Was er damit meint, haben auch andere schon vorgerechnet: Selbst wenn man bis 2025 von 6500 nach Bamberg zuziehenden Menschen ausgeht, könne man nicht alle bestehenden Wohneinheiten füllen, glaubt Mayer. Freilich geht er wie die Stadt und die meisten anderen Teilnehmer des Konversionswettbewerbs davon aus, dass die Lagardekaserne Vorrang hat. Hier soll rund um die gründerzeitlichen Gebäude quasi als Impulsgeber für die gesamte Konversion ein verdichteter Stadtteil entsteht - mit Geschosswohnungen, mit Reihenhäusern, Innenhöfen und der nötigen Nahversorgung. Die finanzielle und bevölkerungspolitische Dynamik würde an dieser Stelle der Stadt dringend fehlen, würde sie ausschließlich in die Füllung vorhandenen Wohnraums fließen, meint Mayer.

Ein dicht bebautes urbanes Quartier - das ist die Perspektive links vom Berliner Ring. Rechts davon würde nach Lorenzen ein anderes Bamberg dominieren: mit Kurzumtriebsplantagen, also Pappelwäldchen zur Energiegewinnung, mit Photovoltaikflächen und einem großen Stück Weideland im mittleren Teil. Ländliche Romantik am Rande er Stadt? Hier folgen die Planer der Idee der energieautarken Stadt . Andererseits soll das Areal für zukünftige Nutzungen offen gehalten werden, ohne Kosten zu produzieren, wie sie etwa für einen Park anfallen.
Bei der Stadt hat der Entwurf nur mäßigen Beifall gefunden. In der Konversionszeitung der Verwaltung ist die Rede vom Verlust an stadtteilprägenden Bäumen und Häusern; gleichzeitig wünscht man sich "mehr Mut" bei der Einschätzung positiver Impulse für Bamberg. "Es ist schade, dass Bamberg nicht mehr zu getraut wird", sagt Harald Lang vom Konversionsamt.

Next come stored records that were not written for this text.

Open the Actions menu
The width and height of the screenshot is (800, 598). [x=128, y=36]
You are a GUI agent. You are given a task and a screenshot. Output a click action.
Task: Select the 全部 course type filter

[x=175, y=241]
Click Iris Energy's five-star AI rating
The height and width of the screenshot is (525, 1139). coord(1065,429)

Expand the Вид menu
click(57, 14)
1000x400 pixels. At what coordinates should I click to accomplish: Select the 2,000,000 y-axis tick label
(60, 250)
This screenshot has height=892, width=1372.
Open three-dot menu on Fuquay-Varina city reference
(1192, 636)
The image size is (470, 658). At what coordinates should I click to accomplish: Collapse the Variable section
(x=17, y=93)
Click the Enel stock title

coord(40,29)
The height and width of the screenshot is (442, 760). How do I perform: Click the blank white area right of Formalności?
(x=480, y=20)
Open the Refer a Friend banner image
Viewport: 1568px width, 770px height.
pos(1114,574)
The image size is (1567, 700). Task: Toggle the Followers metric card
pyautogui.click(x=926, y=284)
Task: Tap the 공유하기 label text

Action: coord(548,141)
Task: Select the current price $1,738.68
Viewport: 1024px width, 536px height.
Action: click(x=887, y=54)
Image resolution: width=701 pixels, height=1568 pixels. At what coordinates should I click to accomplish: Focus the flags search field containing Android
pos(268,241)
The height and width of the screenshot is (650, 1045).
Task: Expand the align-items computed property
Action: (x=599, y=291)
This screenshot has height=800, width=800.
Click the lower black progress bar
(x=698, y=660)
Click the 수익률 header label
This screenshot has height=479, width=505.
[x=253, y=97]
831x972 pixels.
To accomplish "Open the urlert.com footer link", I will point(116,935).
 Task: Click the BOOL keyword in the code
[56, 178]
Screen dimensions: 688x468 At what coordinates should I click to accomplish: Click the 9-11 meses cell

Eher reserviert zeigt sich auch Jörg Musial von der Bundesanstalt für Immobilienaufgaben. Grundsätzlich finde man die Idee einer preisgünstigen Schuttentsorgung vor Ort nicht schlecht. Andererseits will Musial nicht hinnehmen, dass Hunderte von Wohnungen abgerissen werden, während gleichzeitig hoher Bedarf an bezahlbarem Wohnraum bestehe."Wir kämpfen dafür, dass diese Wohnungen erhalten bleiben", sagt Musial.